“L’Eglise Catholique demande aux politiciens de ne pas utiliser l’image du pape Francois Ier pour leur positionnement” prévient un compte Twitter de la communauté catholique de la RDC.

“Ce candidat sera officiellement notifié pour enlever ce montage. L’Eglise rappelle la nécessité d’appliquer l’accord de la conférence épiscopale du Congo, CENCO, pour les élections du 23 décembre” poursuit la source en mentionnant le tweet d’Emmanuel Ramazani Shadary.

“Dites-moi monsieur le chrétien pratiquant, où étiez vous en ce moment a quel ministère quand ces policiers chicotaient nos prêtres comme Jésus sur son chemin de la croix?” interroge un internaute, faisant référence à la répression des manifestations du comité laïc de coordination, une structure de l’église catholique, pendant qu’Emmanuel Ramazani Shadary était ministre de l’intérieur et sécurité. Vous étiez ministre de l’intérieur quand vous avez instruit la police à des meurtres, enlèvement des prêtres, détention illégale, sacrilège dans des églises et bien plus! Aujourd’hui, vous assumez votre catholicisme?” poursuit un autre sous un accent d’étonnement.

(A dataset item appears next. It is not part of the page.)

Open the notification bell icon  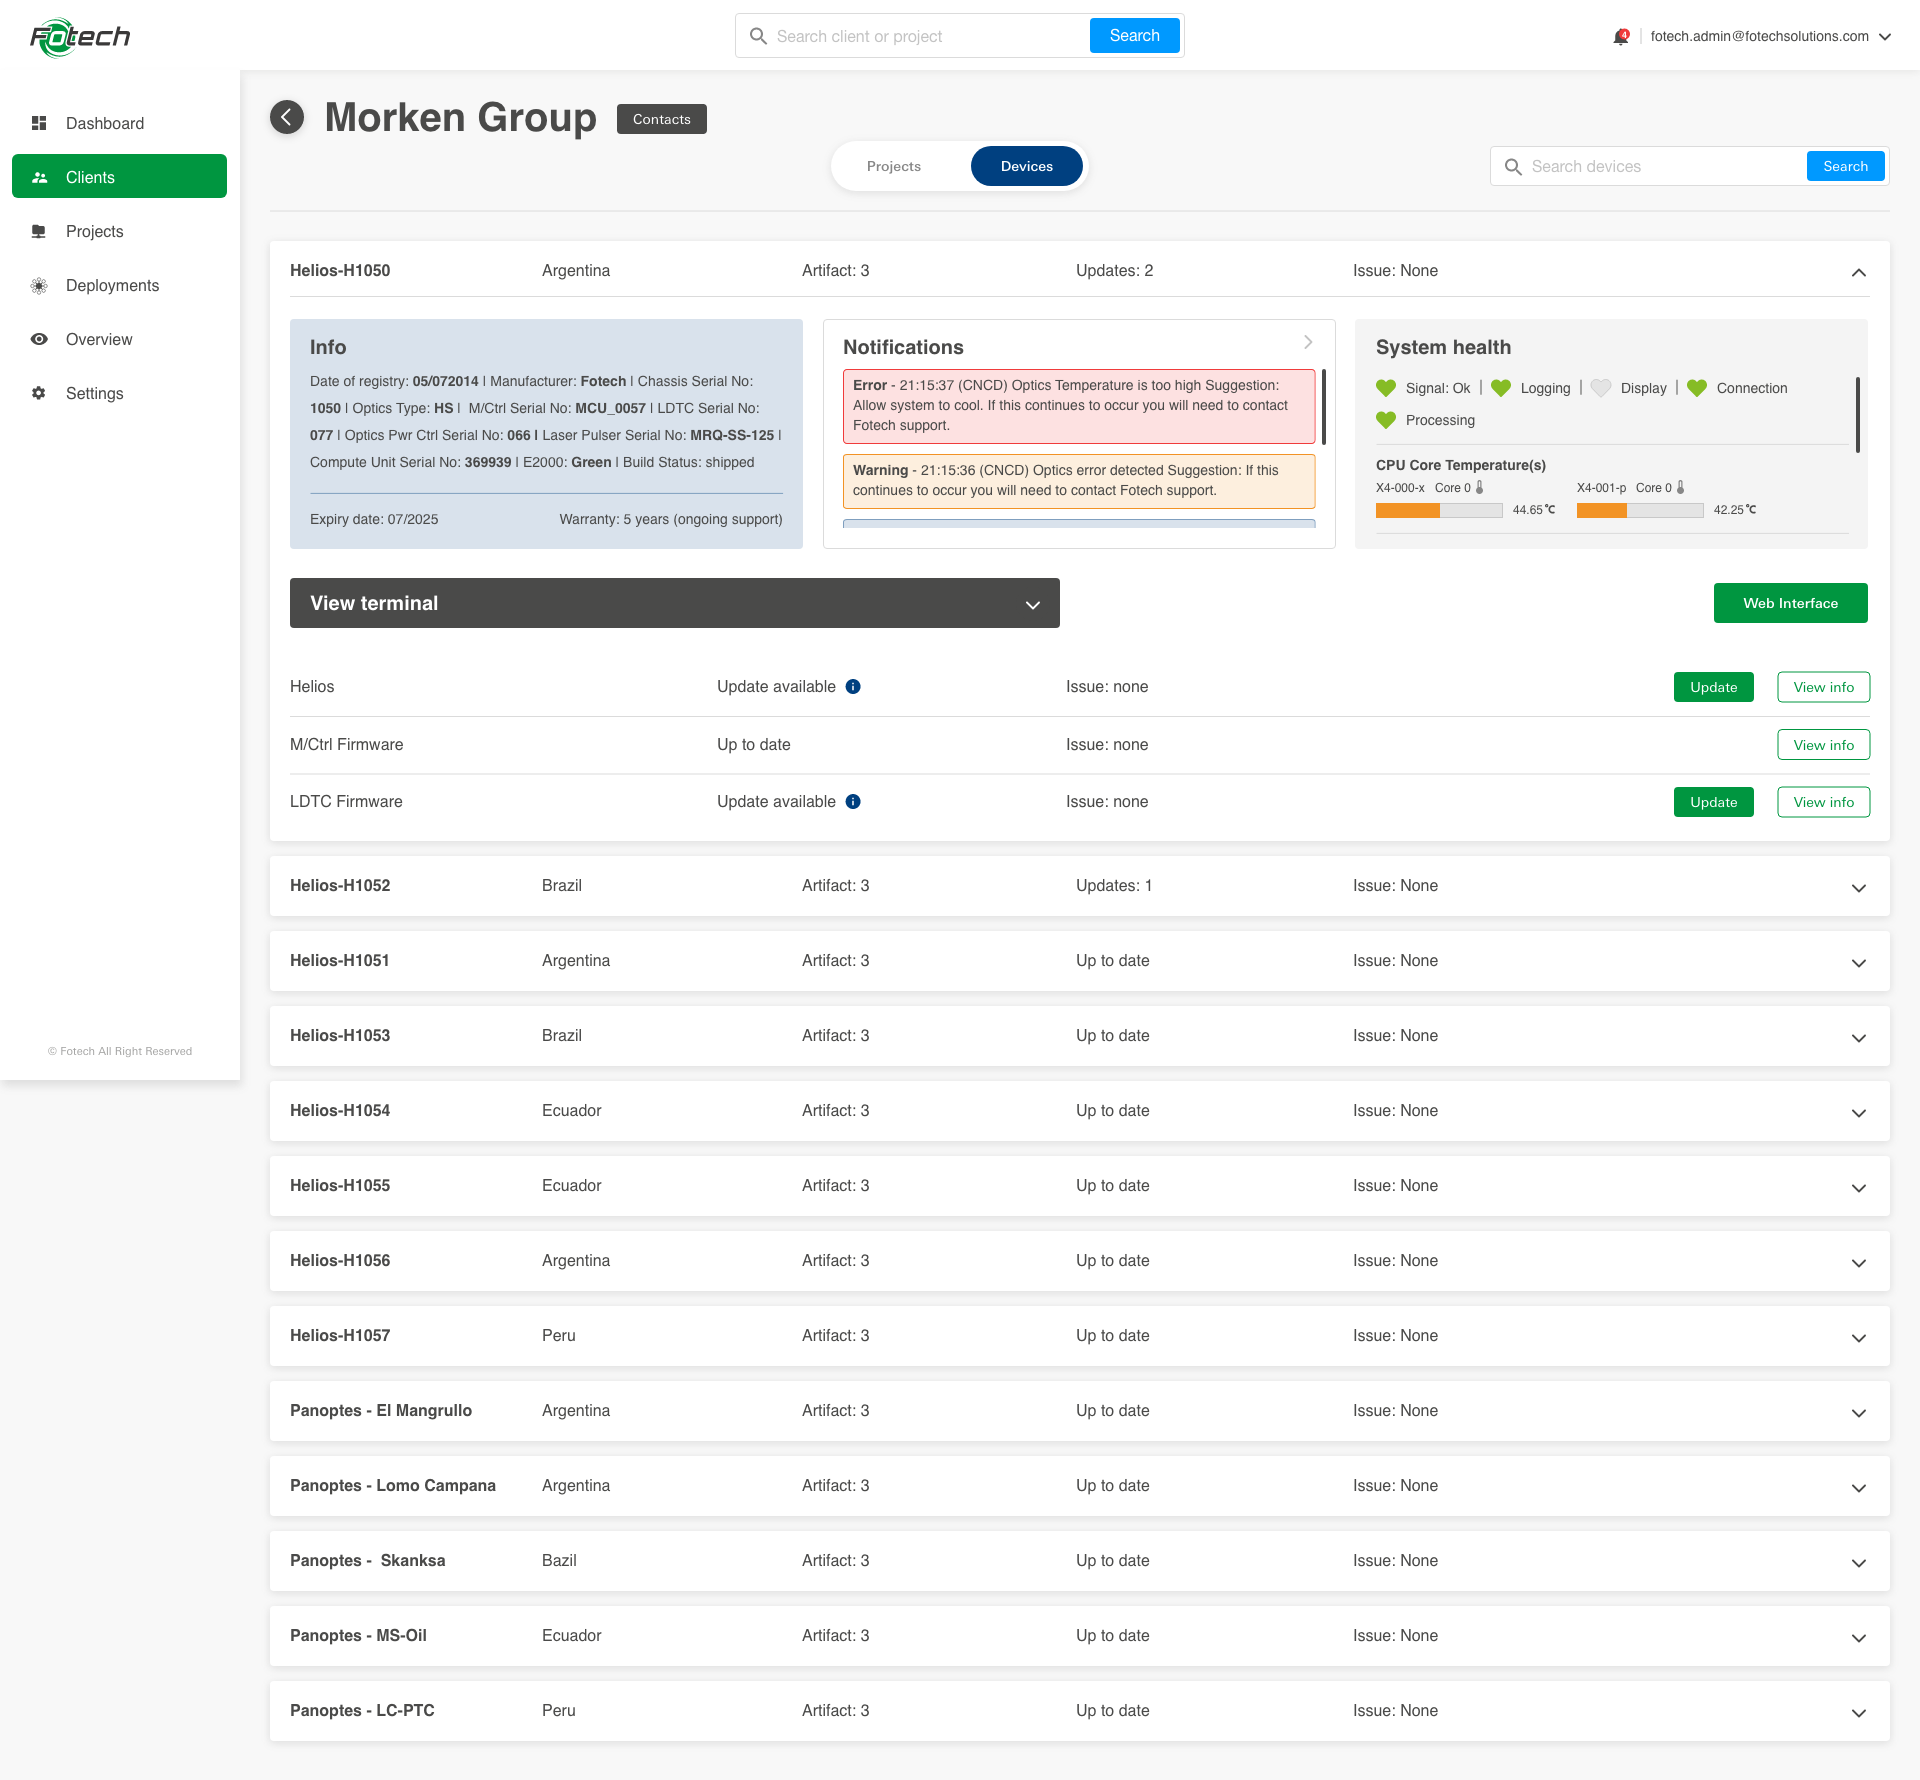[x=1621, y=37]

Le Comité Laïc de Coordination ne va pas tolérer l’usage de la machine à  voter au prochain scrutin du 23 décembre. Dans une conférence de presse ce lundi dernier à Kinshasa,  l’organisation catholique annonce nouvelle mobilisation contre celle-ci.

«La crédibilité d’un processus électoral dépend également de la qualité de son fichier électoral. L’actuel fichier électoral de la RDC nécessite le toilettage de la part de la Centrale Électorale. Depuis les dernières recommandations de l’OIF, aucun signal n’est donné par la CENI dans le sens de la fiabilisation dudit fichier », dénonce également le CLC.

Un bras de fer a toujours opposé l’église Catholique aux régimes au pouvoir en République Démocratique du Congo. Si les différents pouvoirs ont toujours pointé du doigt l’église catholique de s’écarter de sa mission d’évangélisation en interférant dans les affaires politiques de l’Etat, les prélats catholiques brandissent la responsabilité sociale dévolue à l’église par le droit canon pour justifier leurs actions.